There were 427 households, out of which 13.3% had children under the age of 18 living with them, 54.1% were married couples living together, 5.2% had a female householder with no husband present, and 38.4% were non-families. 34.7% of all households were made up of individuals, and 22.2% had someone living alone who was 65 years of age or older. The average household size was 2.00 and the average family size was 2.51.

In the CDP, the age distribution of the population shows 14.7% under the age of 18, 3.3% from 18 to 24, 13.5% from 25 to 44, 20.0% from 45 to 64, and 48.5% who were 65 years of age or older. The median age was 64 years. For every 100 females, there were 92.6 males. For every 100 females age 18 and over, there were 86.4 males.

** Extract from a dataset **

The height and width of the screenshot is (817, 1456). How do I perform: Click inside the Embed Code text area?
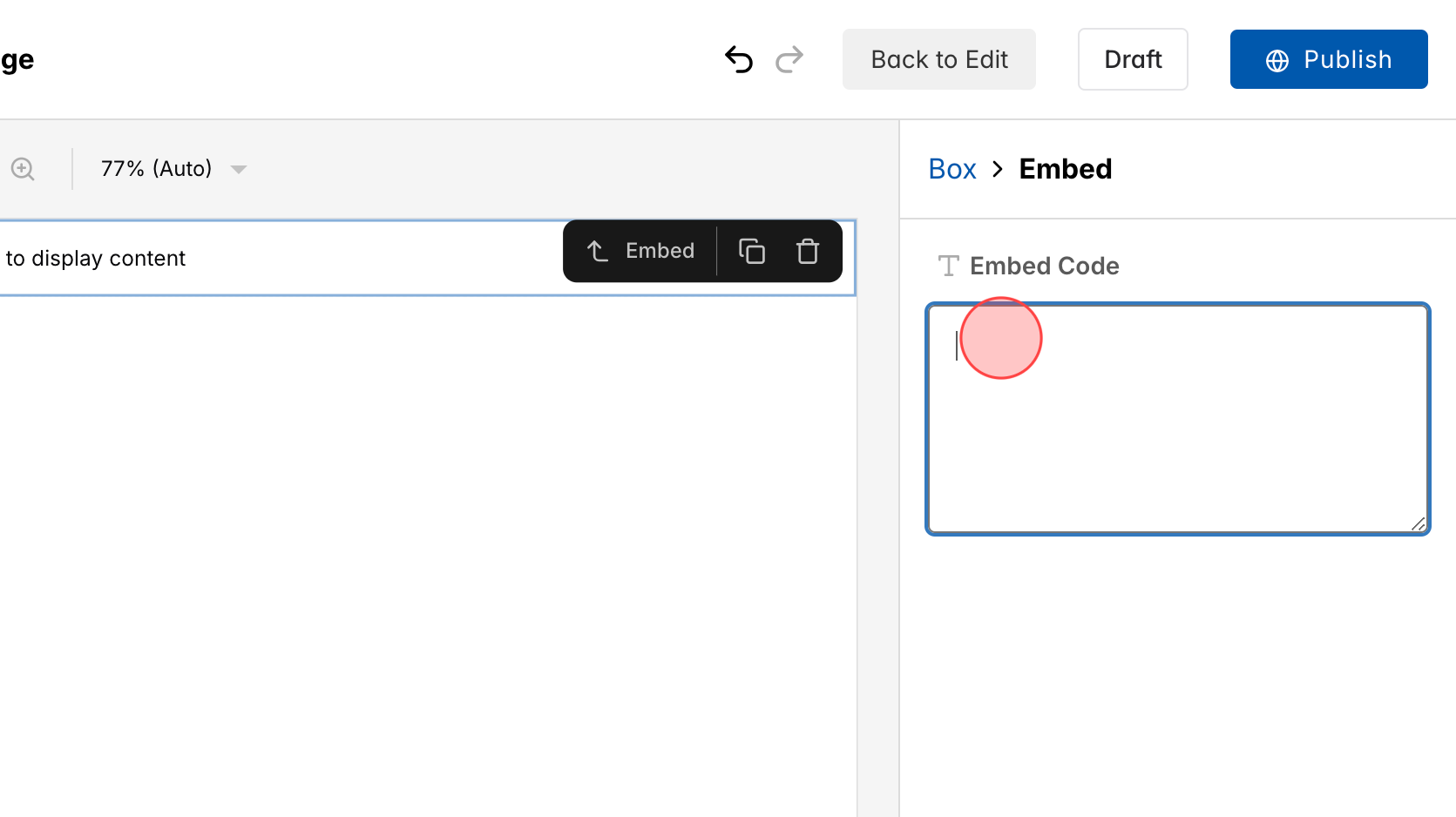pyautogui.click(x=1176, y=418)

The median income for a household in the CDP was $28,103, and the median income for a family was $36,736. Males had a median income of $25,455 versus $16,618 for females. The per capita income for the CDP was $17,350. About 3.6% of families and 7.5% of the population were below the poverty line, including 7.2% of those under age 18 and none of those age 65 or over.

They are known for having three gas stations at the only traffic light on Highway 101 between Port Angeles and Sequim.